» Document excerpt:
It's a simple concept, comparing your political opponents to the Nazis or anything related to the Nazis is a charged, and over the top, allegation.  It is done to be intentionally inflammatory and no amount of pontificating on your part will change this.  This is, of course, my opinion.

What I tend to do is contest the reduction complicated political issues to sound bites.
 The "long-winded explanations" you detest result from defining terms, articulating principles independent of the issue at hand--the things people normally do when they want political discussion to move beyond exchange of baseless accusations and "opinion."  "Obfuscation" is the effort to prevent or undermine such efforts, often by adopting positions ad hoc--e.g.,"inflammatory" is ok when talking about Muslims, but not Trump.

From what perspective could the following principle be judged "irrelevant":

It is not "unacceptable" for Americans to note, discuss and make a case for [Trump/Hitler] correspondences if they are really there.

» Set of tasks:
**1)** List every word or phrase that the political discussion excerpt puts inside quotation marks.
**2)** According to the political discussion excerpt, what do the "long-winded explanations" result from?
**3)** Continue the political discussion excerpt from the point where it stops.

» Data shown:
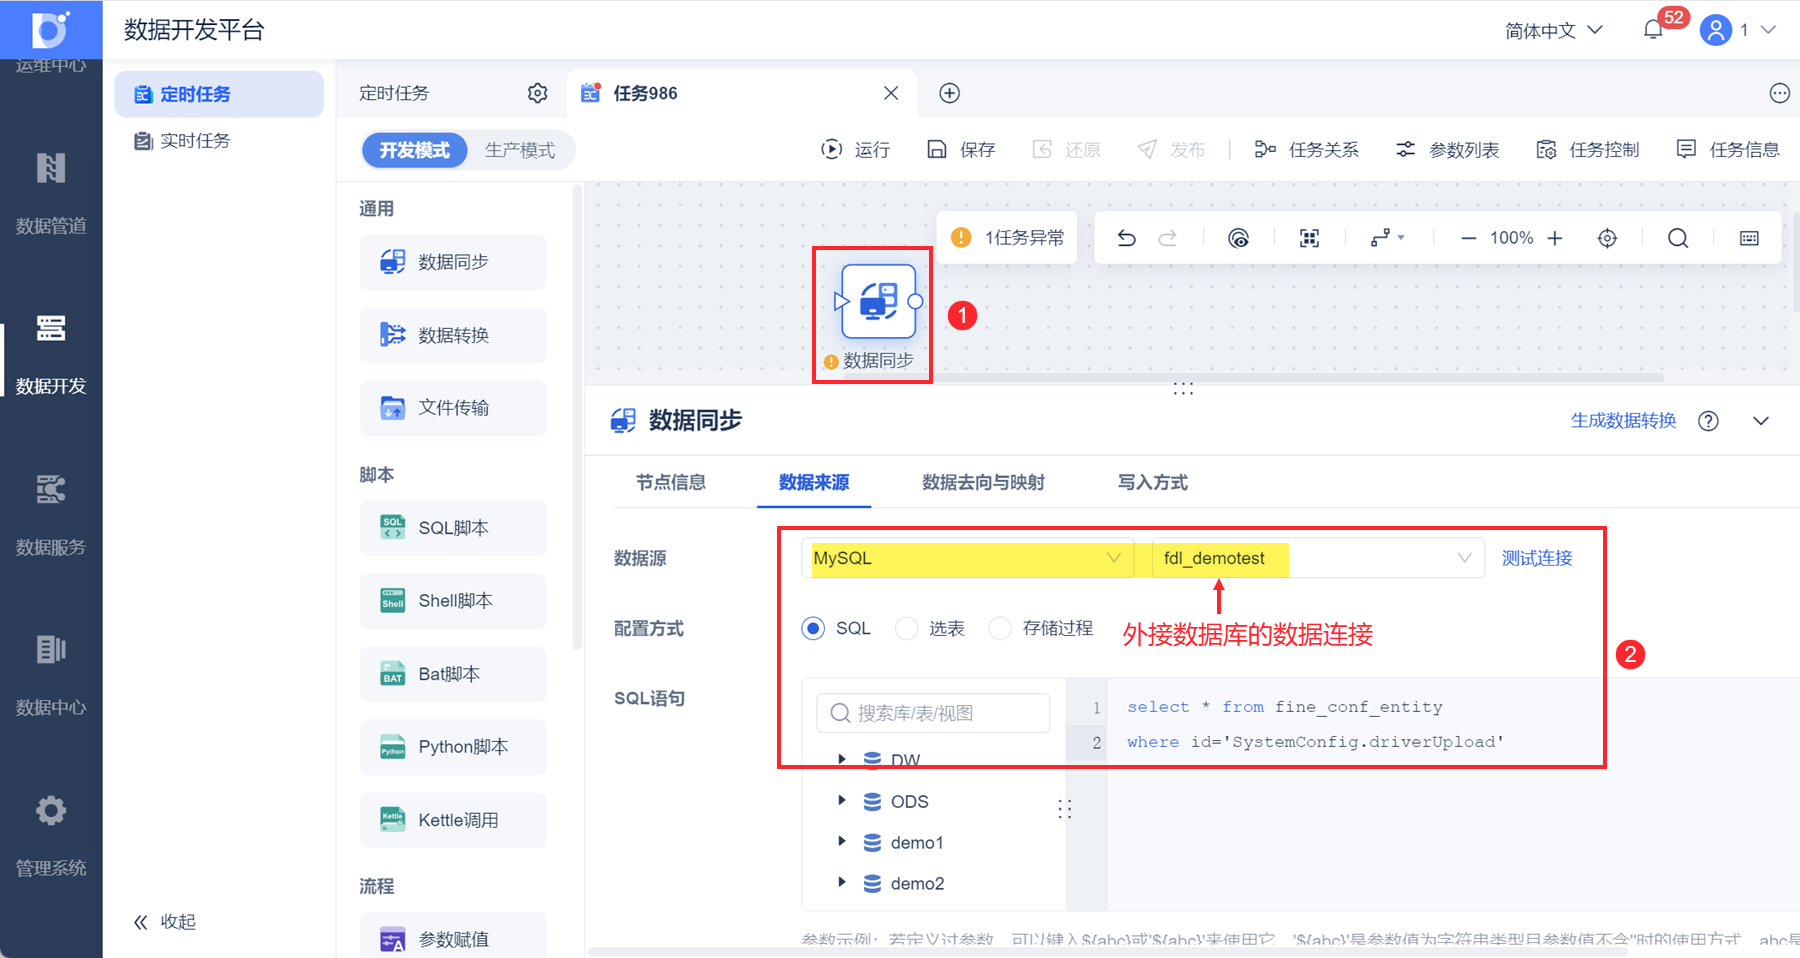Switch to 写入方式 tab

(x=1152, y=482)
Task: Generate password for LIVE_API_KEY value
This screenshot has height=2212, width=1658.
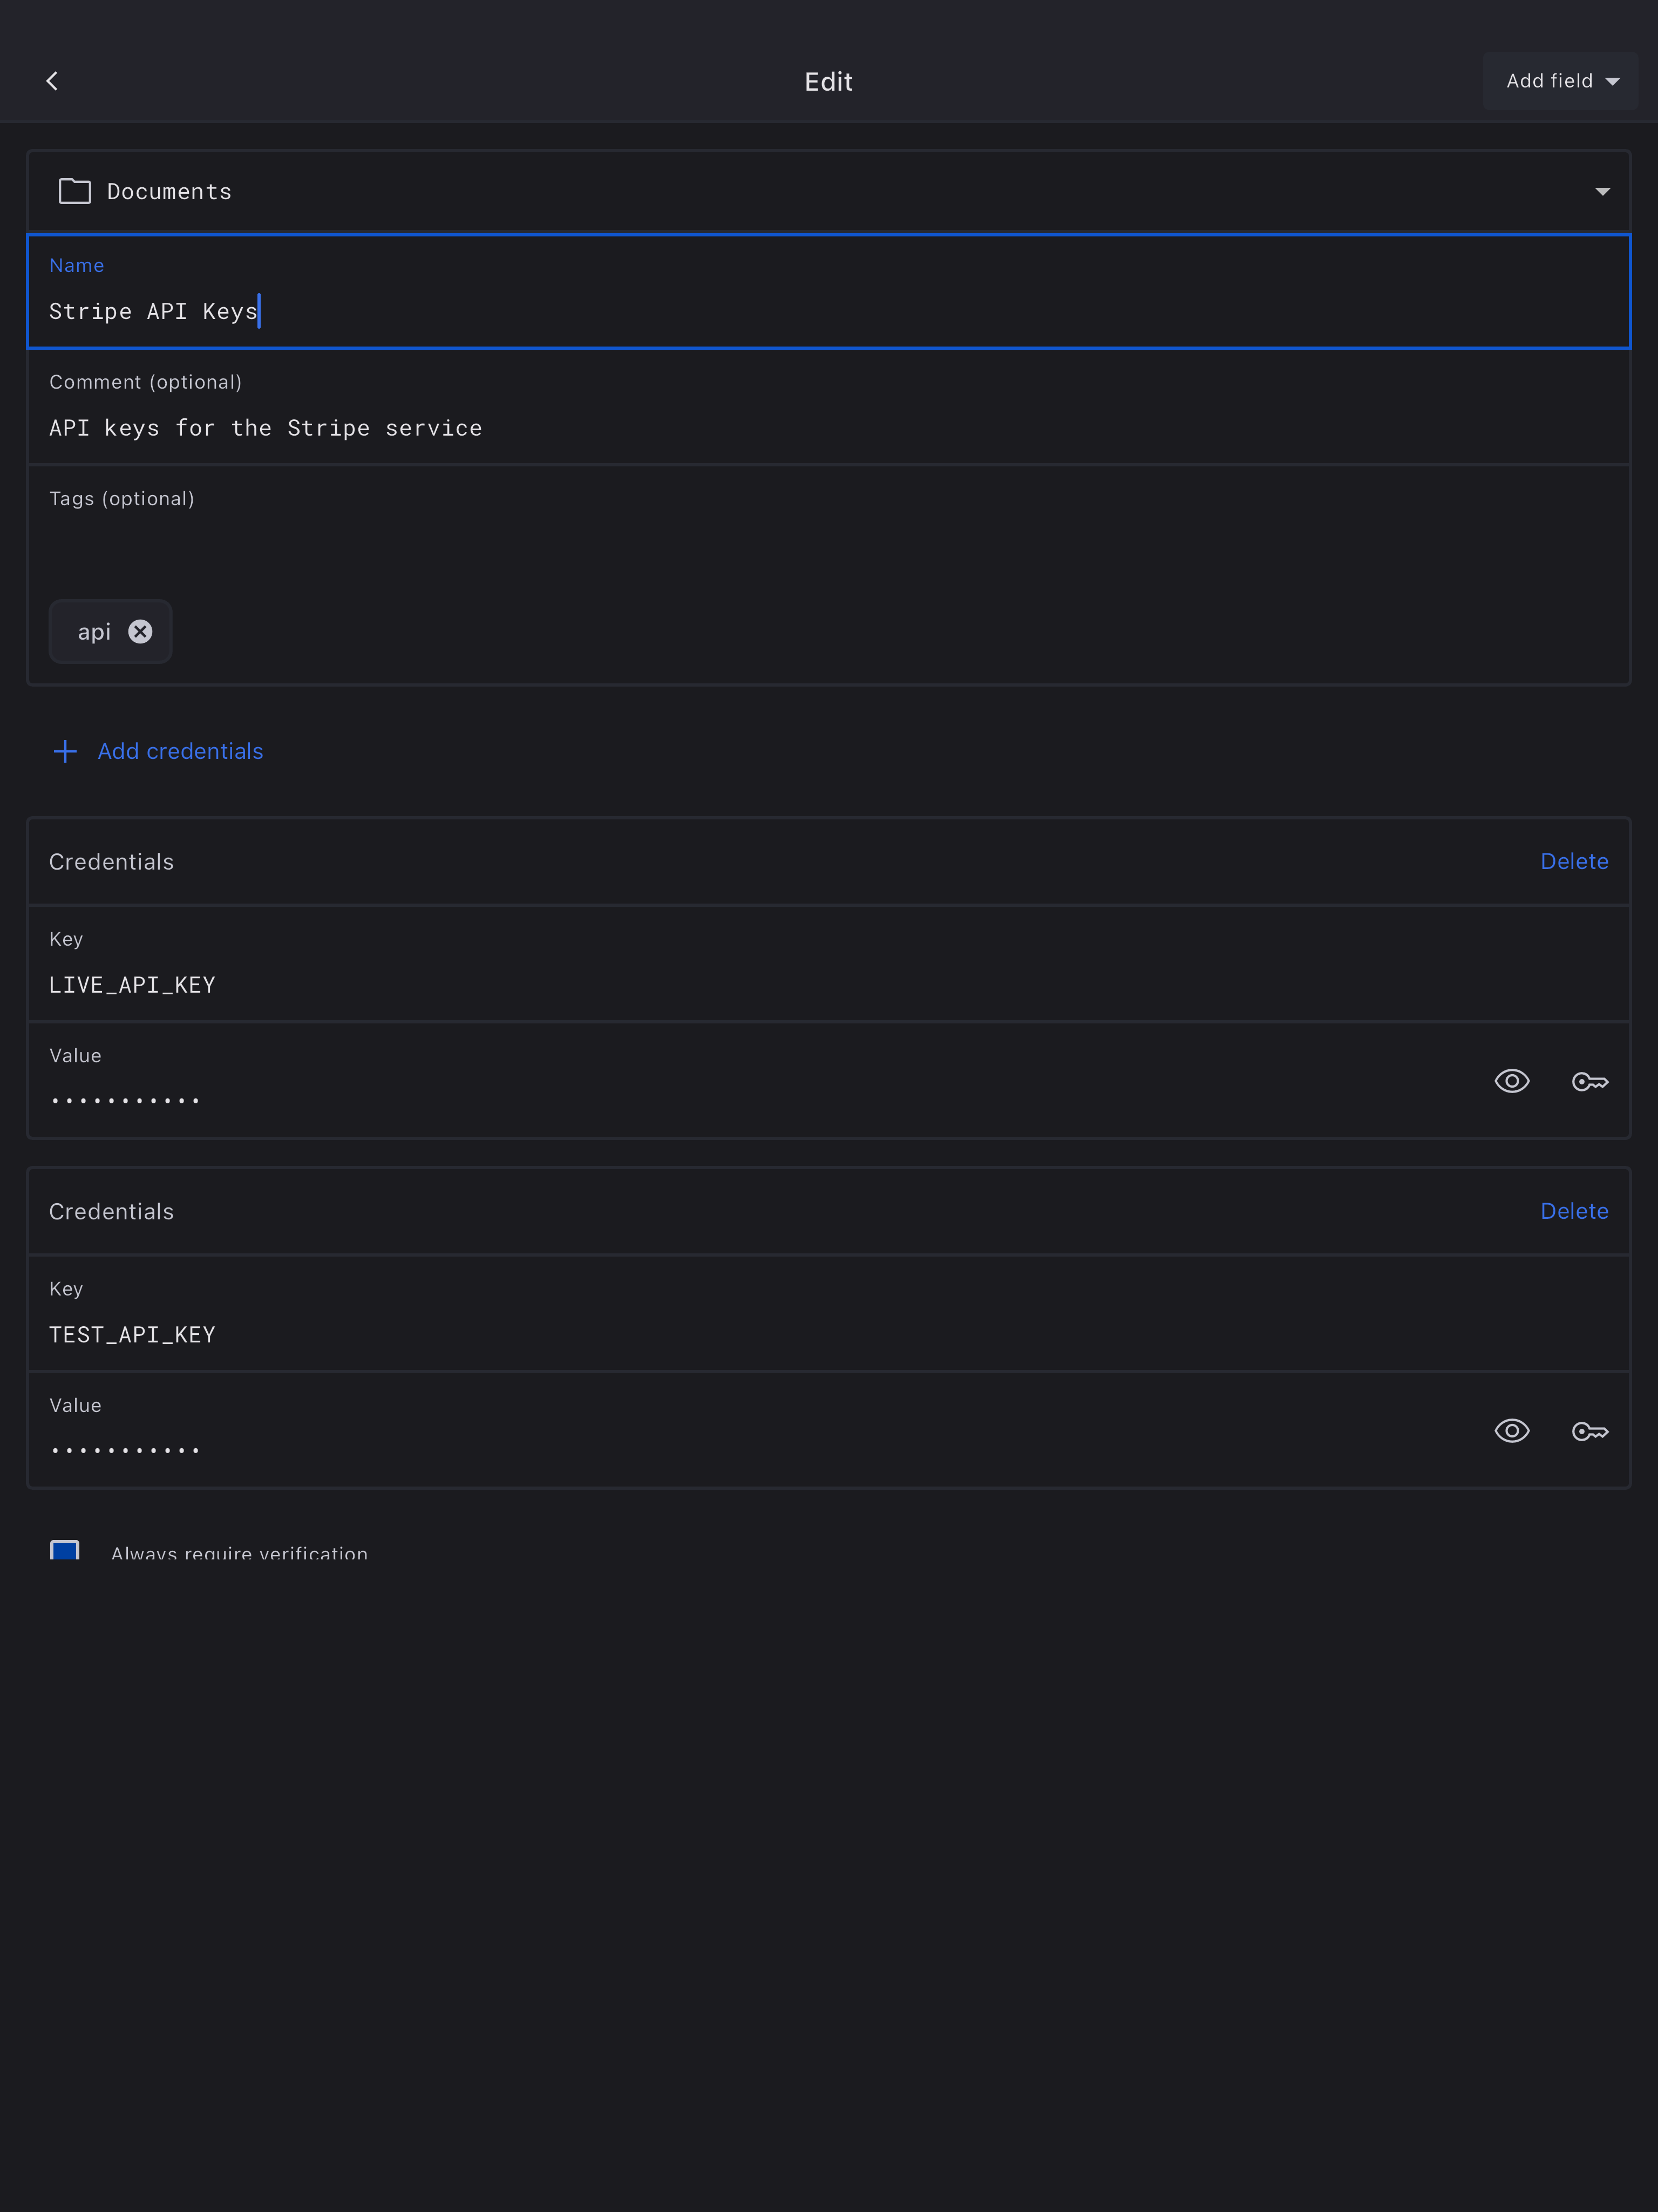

» The results:
**1)**
- "long-winded explanations"
- "opinion"
- "Obfuscation"
- "inflammatory"
- "irrelevant"
- "unacceptable"

**2)** They result from defining terms and articulating principles independent of the issue at hand.

**3)**
It should be unacceptable to acknowledge they are there but deny their discussion.

So far on this thread, you have not really disputed the fact of parallels between Trump's and Hitler's (and other dictators') anti-democratic behavior, just argued that they should not be publicly confirmed and discussed because they are "charged." 

Such an argument for suppressing political discussion appears to separate that discussion from any kind of factual grounding, as if such "charged allegations" were only that, not factual claims subject in principle to confirmation. 

It also appears to dismiss the idea that past political precedents can guide present behavior, perhaps most especially when they are "charged."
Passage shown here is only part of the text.